15 May 2009

Not just languages

One of the most difficult challenges facing a multilingual literary critic is that s/he has to be knowledgeable not only about languages, but about entire cultures or literary traditions. The same challenge faces, of course, not just the multilingual literary critic but all readers of all hybrid literatures (even those that appear monocultural, like British literature, which has deep roots in the literatures of other linguistic communities!).

Here is a typical observation by a critic about one type of literature (Urdu):

"While it is true that Persian and Arabic literary models are still very much
in use in Urdu, particularly in poetry, and, hence, a student possessing
knowledge of Arabic or Persian poetry can be instructed in Urdu poetic
literature with relative ease, it would be wrong to neglect the Pakistani
and Indian aspects of Urdu literature, especially in modern Urdu fiction
and drama — these narrative genres which, though borrowed from the
West, nevertheless portray the social reality of India and Pakistan.

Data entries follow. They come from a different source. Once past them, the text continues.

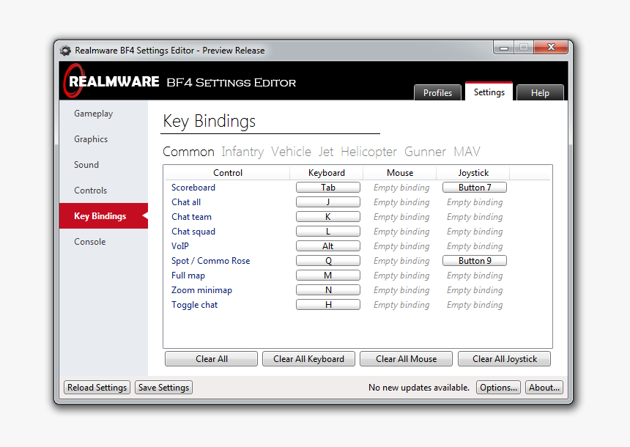The width and height of the screenshot is (630, 447).
Task: Show the Helicopter bindings category
Action: coord(368,152)
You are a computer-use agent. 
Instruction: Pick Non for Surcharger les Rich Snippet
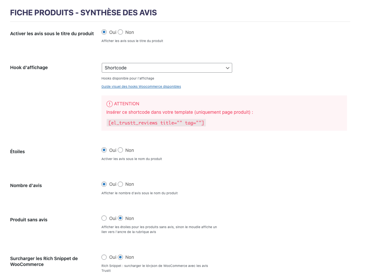(x=120, y=257)
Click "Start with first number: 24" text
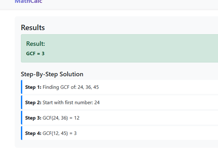Image resolution: width=218 pixels, height=155 pixels. coord(71,103)
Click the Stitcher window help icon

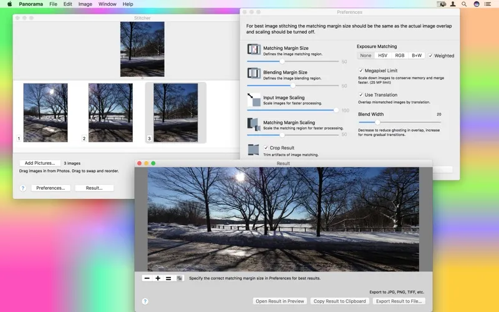pyautogui.click(x=23, y=188)
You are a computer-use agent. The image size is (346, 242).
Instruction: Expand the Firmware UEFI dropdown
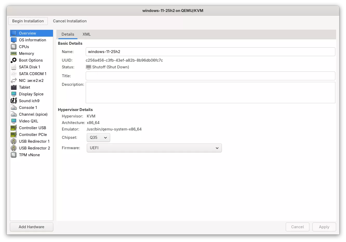(154, 148)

Even if
this social reality may prove difficult for a beginning student to
apprehend fully, neglecting it would result in missing out on some
important aspects of literary creativity in modern Urdu."

Similarly, a reader of Philippine literature in English that does not know Philippine literary traditions in Tagalog, Cebuano, Ilocano, and other vernacular languages runs the great risk of completely misreading a work.

We just cannot avoid being aware of other [sub]cultures and other languages. If we are not aware of them, we are like that favorite whipping-person of literary theorists - the reader that thinks that s/he has no theory.